At first using the n-vidia model the car drove pretty well in the second track, but run dreadfully in the first track, in order to examine what was going on, I decided to take a look inside the activations on the second-last and third-last layers. To perform the analysis I insert as an input a collection of images with more or less the same steering angle, going from left to right, and then taking the median per neuron of all activations. Looking at the result I immediately notice, surprisingly, that only 2 of the 10 neurons were relevant for the second-last layer, and no more tahn 4 for the 50 neurons in the third-last layer.
In the following image is shown the activations for every angle estimulation for the nvidia model
My first thought to fix this issue was to reduce the number of neurons from 10 to 2, and from 50 to 4 respectively, but this will make the model less robust and dependent of only a few neurons.
My second attempt was to teach the network right from the second-last layer, to achieve this, I scattered the steering angle with a guassian distribution, that returned 10 values. then shuffle this values to removed any sort of bias and save the order in which the values were shuffled to later unshuffled them.

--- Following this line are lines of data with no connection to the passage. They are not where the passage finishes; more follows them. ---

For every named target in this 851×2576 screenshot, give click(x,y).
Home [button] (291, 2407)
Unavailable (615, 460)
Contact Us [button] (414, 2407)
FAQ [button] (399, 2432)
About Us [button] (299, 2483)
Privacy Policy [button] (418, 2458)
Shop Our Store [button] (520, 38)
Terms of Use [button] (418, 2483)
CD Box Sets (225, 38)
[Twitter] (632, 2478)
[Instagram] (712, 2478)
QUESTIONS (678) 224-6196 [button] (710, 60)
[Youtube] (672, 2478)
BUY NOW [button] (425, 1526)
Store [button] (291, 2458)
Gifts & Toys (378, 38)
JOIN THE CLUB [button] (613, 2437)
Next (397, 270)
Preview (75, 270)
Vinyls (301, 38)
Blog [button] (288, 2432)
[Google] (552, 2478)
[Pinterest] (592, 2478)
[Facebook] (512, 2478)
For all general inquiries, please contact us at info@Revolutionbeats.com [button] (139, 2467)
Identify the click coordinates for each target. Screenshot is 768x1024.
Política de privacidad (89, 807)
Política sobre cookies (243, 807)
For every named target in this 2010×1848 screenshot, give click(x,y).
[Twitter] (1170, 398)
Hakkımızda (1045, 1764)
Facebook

Afterwards I trained the model with mean square error, comparing directly this values with the second-last layer. When the model is trained in the drive script I unshuffled the values and retrieve the steering angle.
Unfortunately this plan failed to succeed, the car drove only straight ahead without turns and brake every a couple of seconds, probably because retrieving the steering angles was a bottleneck in the system.
Lastly my third and final effort was to implement L2 Regularization, this overcame the problem of a few meanful neurons per layer and also provided a solution to overfitting.
With L2 regularization a more consistent activations were obtained as shown below
To finally obtain a valid self driving car I had to use all the data I recorded, and do an iterative process than consists in balance the data with a cutoff of 500 samples per angle range. Then split the data to get train and validation samples, from that build a generator compile and train 10 epochs. this process is repeated 3 times.
The results of the autnomous driving on the first track can be seen in the following link. the car completed the track successfully but wobbles a lot. The model is not yet ready for the hard turns of the second track.
This project was really difficult, I first underestimated it, thought that wouldn't take that much time to completed, but overpassing the closed curves and dirt zones was really tough, and most of times the model get stuck and refuse to learn, or drove completely straight, other times it swerve randomly before encountering with the bridge, but the most annoying thing was that the model sometimes unlearned the things that has already master.
Troughout the project I realized that there were many random factors that made the outcome totally unpredictable, but at the end the car managed to complete the first track, meanwhile the second track remains pending, and I will go on improving the model until it could drive autonomously and flawlessly in both tracks.